The challenge for cities today is to provide good regulatory frameworks to expedite these developments. A well-balanced approach must coordinate promoting near-zero energy buildings and new modes of transportation (e.g. electric scooters) while stimulating ride sharing and regulating car emissions. Timing is the key to a smooth and successful transition while continuously optimizing the system on both energy and mobility.
Moving beyond and between cities requires fuels
Even when the mobility in the city is comfortable, affordable and fast, people and goods also need to move between cities and outside of cities. The situation there is very different.

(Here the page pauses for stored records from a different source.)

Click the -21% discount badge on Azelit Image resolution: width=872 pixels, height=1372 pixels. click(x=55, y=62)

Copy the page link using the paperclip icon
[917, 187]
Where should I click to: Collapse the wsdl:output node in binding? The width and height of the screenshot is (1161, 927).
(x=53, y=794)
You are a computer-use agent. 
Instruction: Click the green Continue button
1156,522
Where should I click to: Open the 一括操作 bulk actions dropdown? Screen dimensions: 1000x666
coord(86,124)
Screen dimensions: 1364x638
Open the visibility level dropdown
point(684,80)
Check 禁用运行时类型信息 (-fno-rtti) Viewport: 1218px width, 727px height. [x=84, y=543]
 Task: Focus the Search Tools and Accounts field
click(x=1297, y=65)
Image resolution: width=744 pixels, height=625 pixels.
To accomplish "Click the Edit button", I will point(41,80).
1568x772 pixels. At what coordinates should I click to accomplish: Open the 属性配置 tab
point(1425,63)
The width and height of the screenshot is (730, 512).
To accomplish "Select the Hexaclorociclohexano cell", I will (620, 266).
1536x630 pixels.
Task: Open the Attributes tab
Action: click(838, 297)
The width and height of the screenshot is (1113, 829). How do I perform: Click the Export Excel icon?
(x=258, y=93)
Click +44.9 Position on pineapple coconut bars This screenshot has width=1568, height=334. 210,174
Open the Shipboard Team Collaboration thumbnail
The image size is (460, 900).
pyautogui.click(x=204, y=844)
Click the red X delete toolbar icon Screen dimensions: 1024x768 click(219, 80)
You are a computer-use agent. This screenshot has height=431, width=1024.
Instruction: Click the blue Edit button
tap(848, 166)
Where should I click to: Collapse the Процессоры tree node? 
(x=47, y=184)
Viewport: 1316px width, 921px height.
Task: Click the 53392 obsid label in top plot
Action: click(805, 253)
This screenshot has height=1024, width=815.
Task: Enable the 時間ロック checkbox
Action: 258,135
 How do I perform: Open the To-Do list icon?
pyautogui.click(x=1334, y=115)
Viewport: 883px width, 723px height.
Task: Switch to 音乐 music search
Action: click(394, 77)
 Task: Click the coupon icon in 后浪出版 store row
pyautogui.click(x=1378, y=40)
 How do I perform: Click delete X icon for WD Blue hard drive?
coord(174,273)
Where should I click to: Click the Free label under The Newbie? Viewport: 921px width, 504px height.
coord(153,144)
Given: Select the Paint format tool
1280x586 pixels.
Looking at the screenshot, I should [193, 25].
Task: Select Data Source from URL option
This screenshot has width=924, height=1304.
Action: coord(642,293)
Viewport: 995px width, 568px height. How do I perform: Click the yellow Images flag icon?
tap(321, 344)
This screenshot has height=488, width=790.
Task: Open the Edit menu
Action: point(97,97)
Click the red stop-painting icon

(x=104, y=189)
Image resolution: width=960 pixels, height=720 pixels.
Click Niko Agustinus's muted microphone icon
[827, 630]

The benefits of the high population density do not exist, and mobility solutions need to be versatile, independent, long range and flexible. Some of these requirements can be met by an elaborate train infrastructure that would be connected to the power grid. Most movements by truck, ship or plane however will still need fuel. In the short term, natural gas could fulfill most needs for clean fuel. In the longer-term hydrogen will likely play a role in addition to battery electric vehicles.
The digital electric era will replace the era of combustion
Combustion has brought prosperity to the world but has now reached the limits of scalability. The world’s needs bigger, more scalable and flexible systems than combustion based technology can provide. The mobility of the future will be powered by electricity and electric fuels. Electricity is a real-time energy and thus requires real-time
management. Digital technology is indispensable to the future of technology. It is thus safe to say that the energy for the future of mobility is electricity, electric fuels and data.